* _Problem statement_: Nothing may be left out or changed. Print every entry.

───── Data for analysis ─────

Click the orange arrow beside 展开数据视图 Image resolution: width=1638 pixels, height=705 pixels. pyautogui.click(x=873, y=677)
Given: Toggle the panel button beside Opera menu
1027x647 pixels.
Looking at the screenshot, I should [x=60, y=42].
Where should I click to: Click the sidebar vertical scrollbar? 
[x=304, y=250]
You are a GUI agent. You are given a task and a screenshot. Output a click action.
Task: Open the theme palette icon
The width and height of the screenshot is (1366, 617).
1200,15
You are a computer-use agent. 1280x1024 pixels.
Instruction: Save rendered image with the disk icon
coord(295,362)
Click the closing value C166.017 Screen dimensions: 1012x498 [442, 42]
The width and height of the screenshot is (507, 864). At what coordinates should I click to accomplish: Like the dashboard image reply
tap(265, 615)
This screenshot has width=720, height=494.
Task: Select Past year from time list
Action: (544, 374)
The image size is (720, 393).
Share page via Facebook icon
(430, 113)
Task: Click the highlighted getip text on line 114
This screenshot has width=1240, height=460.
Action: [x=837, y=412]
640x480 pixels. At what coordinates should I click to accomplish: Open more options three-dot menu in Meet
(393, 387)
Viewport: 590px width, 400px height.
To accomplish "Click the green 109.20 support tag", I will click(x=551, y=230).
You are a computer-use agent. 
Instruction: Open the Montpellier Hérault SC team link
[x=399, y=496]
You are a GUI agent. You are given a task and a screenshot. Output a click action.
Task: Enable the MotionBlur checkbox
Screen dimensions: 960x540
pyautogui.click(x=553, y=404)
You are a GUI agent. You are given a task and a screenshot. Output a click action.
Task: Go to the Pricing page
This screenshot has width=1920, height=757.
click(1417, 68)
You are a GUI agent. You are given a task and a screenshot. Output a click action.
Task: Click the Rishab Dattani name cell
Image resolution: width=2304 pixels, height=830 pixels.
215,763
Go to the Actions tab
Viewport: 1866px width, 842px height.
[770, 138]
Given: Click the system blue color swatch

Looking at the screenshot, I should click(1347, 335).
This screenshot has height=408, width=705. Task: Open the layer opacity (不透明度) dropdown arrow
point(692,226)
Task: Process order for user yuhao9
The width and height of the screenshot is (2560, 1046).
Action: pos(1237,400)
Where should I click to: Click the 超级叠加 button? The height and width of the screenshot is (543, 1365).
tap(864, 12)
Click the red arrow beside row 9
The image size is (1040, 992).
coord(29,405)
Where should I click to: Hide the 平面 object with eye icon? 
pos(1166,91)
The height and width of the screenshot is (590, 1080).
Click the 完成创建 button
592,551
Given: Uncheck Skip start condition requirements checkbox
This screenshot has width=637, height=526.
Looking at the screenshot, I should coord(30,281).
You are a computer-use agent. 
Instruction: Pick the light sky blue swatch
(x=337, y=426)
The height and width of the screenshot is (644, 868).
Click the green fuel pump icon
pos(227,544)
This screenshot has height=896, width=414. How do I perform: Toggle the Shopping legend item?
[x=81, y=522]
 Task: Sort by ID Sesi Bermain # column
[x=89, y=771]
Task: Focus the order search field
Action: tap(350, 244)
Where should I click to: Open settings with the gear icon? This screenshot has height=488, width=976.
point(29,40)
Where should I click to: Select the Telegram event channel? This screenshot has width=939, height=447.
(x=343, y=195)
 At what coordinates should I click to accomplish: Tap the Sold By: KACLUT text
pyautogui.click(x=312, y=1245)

─────

* _Solution to this exercise_:
Click the orange arrow beside 展开数据视图 Image resolution: width=1638 pixels, height=705 pixels. pyautogui.click(x=873, y=677)
Given: Toggle the panel button beside Opera menu
1027x647 pixels.
Looking at the screenshot, I should [x=60, y=42].
Where should I click to: Click the sidebar vertical scrollbar? 
[x=304, y=250]
You are a GUI agent. You are given a task and a screenshot. Output a click action.
Task: Open the theme palette icon
The width and height of the screenshot is (1366, 617).
1200,15
You are a computer-use agent. 1280x1024 pixels.
Instruction: Save rendered image with the disk icon
coord(295,362)
Click the closing value C166.017 Screen dimensions: 1012x498 [442, 42]
The width and height of the screenshot is (507, 864). At what coordinates should I click to accomplish: Like the dashboard image reply
tap(265, 615)
This screenshot has width=720, height=494.
Task: Select Past year from time list
Action: (544, 374)
The image size is (720, 393).
Share page via Facebook icon
(430, 113)
Task: Click the highlighted getip text on line 114
This screenshot has width=1240, height=460.
Action: [x=837, y=412]
640x480 pixels. At what coordinates should I click to accomplish: Open more options three-dot menu in Meet
(393, 387)
Viewport: 590px width, 400px height.
To accomplish "Click the green 109.20 support tag", I will click(x=551, y=230).
You are a computer-use agent. 
Instruction: Open the Montpellier Hérault SC team link
[x=399, y=496]
You are a GUI agent. You are given a task and a screenshot. Output a click action.
Task: Enable the MotionBlur checkbox
Screen dimensions: 960x540
pyautogui.click(x=553, y=404)
You are a GUI agent. You are given a task and a screenshot. Output a click action.
Task: Go to the Pricing page
This screenshot has width=1920, height=757.
click(1417, 68)
You are a GUI agent. You are given a task and a screenshot. Output a click action.
Task: Click the Rishab Dattani name cell
Image resolution: width=2304 pixels, height=830 pixels.
215,763
Go to the Actions tab
Viewport: 1866px width, 842px height.
[770, 138]
Given: Click the system blue color swatch

Looking at the screenshot, I should click(1347, 335).
This screenshot has height=408, width=705. Task: Open the layer opacity (不透明度) dropdown arrow
point(692,226)
Task: Process order for user yuhao9
The width and height of the screenshot is (2560, 1046).
Action: pos(1237,400)
Where should I click to: Click the 超级叠加 button? The height and width of the screenshot is (543, 1365).
tap(864, 12)
Click the red arrow beside row 9
The image size is (1040, 992).
coord(29,405)
Where should I click to: Hide the 平面 object with eye icon? 
pos(1166,91)
The height and width of the screenshot is (590, 1080).
Click the 完成创建 button
592,551
Given: Uncheck Skip start condition requirements checkbox
This screenshot has width=637, height=526.
Looking at the screenshot, I should coord(30,281).
You are a computer-use agent. 
Instruction: Pick the light sky blue swatch
(x=337, y=426)
The height and width of the screenshot is (644, 868).
Click the green fuel pump icon
pos(227,544)
This screenshot has height=896, width=414. How do I perform: Toggle the Shopping legend item?
[x=81, y=522]
 Task: Sort by ID Sesi Bermain # column
[x=89, y=771]
Task: Focus the order search field
Action: tap(350, 244)
Where should I click to: Open settings with the gear icon? This screenshot has height=488, width=976.
point(29,40)
Where should I click to: Select the Telegram event channel? This screenshot has width=939, height=447.
(x=343, y=195)
 At what coordinates should I click to accomplish: Tap the Sold By: KACLUT text
pyautogui.click(x=312, y=1245)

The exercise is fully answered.